* begin *
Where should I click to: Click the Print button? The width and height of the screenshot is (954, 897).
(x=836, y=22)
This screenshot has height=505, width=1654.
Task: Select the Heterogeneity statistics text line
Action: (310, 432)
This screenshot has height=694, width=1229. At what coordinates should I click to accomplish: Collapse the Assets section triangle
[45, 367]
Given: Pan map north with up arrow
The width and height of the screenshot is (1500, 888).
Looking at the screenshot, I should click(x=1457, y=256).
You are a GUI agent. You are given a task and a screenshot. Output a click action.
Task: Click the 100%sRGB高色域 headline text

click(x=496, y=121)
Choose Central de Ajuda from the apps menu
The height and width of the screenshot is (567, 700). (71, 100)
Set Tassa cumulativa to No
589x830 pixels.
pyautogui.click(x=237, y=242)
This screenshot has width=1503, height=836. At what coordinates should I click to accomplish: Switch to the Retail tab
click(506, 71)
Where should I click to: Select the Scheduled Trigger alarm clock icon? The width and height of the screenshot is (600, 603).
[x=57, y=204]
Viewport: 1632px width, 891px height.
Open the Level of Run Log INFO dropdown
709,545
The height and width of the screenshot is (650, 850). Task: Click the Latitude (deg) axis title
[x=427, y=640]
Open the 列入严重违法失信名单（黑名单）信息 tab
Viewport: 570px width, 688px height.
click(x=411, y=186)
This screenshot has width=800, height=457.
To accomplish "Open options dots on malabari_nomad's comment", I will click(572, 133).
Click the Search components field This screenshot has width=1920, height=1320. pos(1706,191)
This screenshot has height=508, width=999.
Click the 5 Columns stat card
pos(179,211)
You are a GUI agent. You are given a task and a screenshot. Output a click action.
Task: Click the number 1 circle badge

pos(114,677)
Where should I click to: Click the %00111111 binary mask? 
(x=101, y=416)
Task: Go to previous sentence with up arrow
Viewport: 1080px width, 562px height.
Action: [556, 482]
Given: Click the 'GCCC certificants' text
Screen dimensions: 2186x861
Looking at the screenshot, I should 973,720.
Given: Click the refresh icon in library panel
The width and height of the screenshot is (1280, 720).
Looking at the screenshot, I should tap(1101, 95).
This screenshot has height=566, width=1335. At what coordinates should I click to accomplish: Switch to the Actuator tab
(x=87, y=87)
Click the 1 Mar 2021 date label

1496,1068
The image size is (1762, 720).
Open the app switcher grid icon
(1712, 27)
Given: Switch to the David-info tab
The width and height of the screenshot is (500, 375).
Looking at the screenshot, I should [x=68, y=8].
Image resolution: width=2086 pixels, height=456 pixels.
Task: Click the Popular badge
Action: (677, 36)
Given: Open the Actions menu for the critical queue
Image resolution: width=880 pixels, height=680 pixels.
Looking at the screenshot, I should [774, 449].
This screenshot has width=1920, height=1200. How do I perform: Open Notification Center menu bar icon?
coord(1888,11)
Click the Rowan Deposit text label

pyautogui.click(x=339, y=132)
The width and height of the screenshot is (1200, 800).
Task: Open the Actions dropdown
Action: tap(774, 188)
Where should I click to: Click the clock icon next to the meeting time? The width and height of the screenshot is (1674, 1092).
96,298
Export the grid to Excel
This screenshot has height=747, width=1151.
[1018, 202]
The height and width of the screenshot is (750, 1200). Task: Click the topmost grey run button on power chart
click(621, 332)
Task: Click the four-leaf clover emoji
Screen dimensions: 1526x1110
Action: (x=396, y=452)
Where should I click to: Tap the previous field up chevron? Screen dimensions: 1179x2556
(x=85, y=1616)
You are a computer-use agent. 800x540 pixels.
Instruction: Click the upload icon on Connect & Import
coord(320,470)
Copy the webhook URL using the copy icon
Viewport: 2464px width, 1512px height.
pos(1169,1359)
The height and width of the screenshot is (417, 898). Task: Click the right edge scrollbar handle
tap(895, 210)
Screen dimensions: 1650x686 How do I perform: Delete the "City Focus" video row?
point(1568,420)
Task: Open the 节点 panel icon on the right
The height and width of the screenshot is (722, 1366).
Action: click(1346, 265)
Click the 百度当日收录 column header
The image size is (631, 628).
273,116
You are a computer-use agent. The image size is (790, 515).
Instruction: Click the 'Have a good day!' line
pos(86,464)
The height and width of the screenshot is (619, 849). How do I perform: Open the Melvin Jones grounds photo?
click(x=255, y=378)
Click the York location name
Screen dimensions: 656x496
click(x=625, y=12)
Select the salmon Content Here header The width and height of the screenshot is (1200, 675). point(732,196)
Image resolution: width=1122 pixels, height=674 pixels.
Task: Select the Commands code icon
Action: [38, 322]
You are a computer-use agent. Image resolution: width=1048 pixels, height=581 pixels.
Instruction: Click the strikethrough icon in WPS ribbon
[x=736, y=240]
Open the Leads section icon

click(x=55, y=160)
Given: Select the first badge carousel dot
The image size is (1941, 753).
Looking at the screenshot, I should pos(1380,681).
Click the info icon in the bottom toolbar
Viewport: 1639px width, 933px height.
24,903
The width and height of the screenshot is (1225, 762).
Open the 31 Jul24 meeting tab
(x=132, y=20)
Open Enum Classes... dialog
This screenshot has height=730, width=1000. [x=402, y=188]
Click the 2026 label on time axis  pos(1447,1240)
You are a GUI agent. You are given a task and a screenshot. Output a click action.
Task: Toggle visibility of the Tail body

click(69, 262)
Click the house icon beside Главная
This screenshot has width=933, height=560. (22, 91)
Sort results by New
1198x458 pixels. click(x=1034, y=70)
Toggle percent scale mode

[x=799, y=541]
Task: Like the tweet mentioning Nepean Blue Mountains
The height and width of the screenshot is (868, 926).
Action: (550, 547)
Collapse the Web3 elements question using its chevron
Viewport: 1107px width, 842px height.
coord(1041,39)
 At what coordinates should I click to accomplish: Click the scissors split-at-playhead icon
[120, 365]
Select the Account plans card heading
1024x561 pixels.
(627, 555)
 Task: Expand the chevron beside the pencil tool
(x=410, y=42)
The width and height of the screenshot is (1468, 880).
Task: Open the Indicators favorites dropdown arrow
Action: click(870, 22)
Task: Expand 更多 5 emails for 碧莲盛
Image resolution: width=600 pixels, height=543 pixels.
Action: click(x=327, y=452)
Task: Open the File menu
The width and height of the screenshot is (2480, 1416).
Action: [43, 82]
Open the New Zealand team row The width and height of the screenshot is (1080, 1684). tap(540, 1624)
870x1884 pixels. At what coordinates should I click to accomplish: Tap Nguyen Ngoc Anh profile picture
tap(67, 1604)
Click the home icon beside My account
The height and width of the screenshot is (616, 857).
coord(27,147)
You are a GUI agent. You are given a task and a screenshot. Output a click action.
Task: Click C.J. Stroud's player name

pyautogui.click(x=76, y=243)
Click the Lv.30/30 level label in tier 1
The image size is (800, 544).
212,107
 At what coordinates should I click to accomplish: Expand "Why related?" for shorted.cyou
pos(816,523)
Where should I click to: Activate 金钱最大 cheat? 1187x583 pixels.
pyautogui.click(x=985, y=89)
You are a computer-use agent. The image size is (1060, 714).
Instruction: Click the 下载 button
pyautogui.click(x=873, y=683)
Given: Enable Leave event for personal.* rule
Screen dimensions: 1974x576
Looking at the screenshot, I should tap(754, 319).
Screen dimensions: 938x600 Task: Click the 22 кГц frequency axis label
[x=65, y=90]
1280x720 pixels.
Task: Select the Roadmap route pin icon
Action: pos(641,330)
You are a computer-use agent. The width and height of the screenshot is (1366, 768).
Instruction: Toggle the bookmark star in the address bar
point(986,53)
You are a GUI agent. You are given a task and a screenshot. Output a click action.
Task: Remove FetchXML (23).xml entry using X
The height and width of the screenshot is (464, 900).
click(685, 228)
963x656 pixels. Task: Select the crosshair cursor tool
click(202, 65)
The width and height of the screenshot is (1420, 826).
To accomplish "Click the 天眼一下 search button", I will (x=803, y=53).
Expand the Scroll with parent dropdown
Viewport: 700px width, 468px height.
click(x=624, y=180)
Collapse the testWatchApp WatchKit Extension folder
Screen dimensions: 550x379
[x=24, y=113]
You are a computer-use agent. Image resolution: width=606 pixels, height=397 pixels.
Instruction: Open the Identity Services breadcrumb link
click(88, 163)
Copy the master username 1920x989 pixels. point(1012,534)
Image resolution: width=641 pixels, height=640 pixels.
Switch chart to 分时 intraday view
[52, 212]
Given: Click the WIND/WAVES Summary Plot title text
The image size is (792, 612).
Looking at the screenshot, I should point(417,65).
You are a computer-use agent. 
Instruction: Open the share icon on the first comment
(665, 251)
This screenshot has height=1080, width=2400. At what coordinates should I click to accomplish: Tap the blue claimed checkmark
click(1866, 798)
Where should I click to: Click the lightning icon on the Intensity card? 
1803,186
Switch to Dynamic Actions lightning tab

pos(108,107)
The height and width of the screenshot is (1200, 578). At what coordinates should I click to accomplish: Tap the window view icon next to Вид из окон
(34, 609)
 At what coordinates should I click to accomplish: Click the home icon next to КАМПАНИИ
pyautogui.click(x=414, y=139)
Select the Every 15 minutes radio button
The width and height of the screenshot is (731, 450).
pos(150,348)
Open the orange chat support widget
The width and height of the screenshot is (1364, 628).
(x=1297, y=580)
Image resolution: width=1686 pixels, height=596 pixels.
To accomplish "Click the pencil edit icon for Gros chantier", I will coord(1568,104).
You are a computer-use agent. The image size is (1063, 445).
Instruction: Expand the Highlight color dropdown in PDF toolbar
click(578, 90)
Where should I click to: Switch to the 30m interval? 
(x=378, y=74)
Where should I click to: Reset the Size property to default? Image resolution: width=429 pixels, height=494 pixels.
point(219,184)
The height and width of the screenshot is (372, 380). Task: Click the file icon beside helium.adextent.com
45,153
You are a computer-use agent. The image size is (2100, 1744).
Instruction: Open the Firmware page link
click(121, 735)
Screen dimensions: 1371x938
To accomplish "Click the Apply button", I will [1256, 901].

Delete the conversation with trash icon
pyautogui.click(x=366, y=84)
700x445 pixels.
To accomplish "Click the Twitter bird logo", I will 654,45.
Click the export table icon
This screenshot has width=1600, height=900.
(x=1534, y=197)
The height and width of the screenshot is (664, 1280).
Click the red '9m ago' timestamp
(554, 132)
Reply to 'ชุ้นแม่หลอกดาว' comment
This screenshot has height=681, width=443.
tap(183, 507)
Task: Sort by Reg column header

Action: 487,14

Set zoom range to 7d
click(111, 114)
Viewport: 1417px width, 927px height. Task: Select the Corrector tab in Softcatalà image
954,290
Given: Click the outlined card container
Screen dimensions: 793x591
* end *
→ What you are asked to do
Output the stretch of the records from the very start through the line that contains "Looking at the screenshot, I should click(x=1457, y=256).", that line included, as a numbered list with blank lines omitted.

→ Answer to this problem
1. Where should I click to: Click the Print button? The width and height of the screenshot is (954, 897).
2. (x=836, y=22)
3. This screenshot has height=505, width=1654.
4. Task: Select the Heterogeneity statistics text line
5. Action: (310, 432)
6. This screenshot has height=694, width=1229. At what coordinates should I click to accomplish: Collapse the Assets section triangle
7. [45, 367]
8. Given: Pan map north with up arrow
9. The width and height of the screenshot is (1500, 888).
10. Looking at the screenshot, I should click(x=1457, y=256).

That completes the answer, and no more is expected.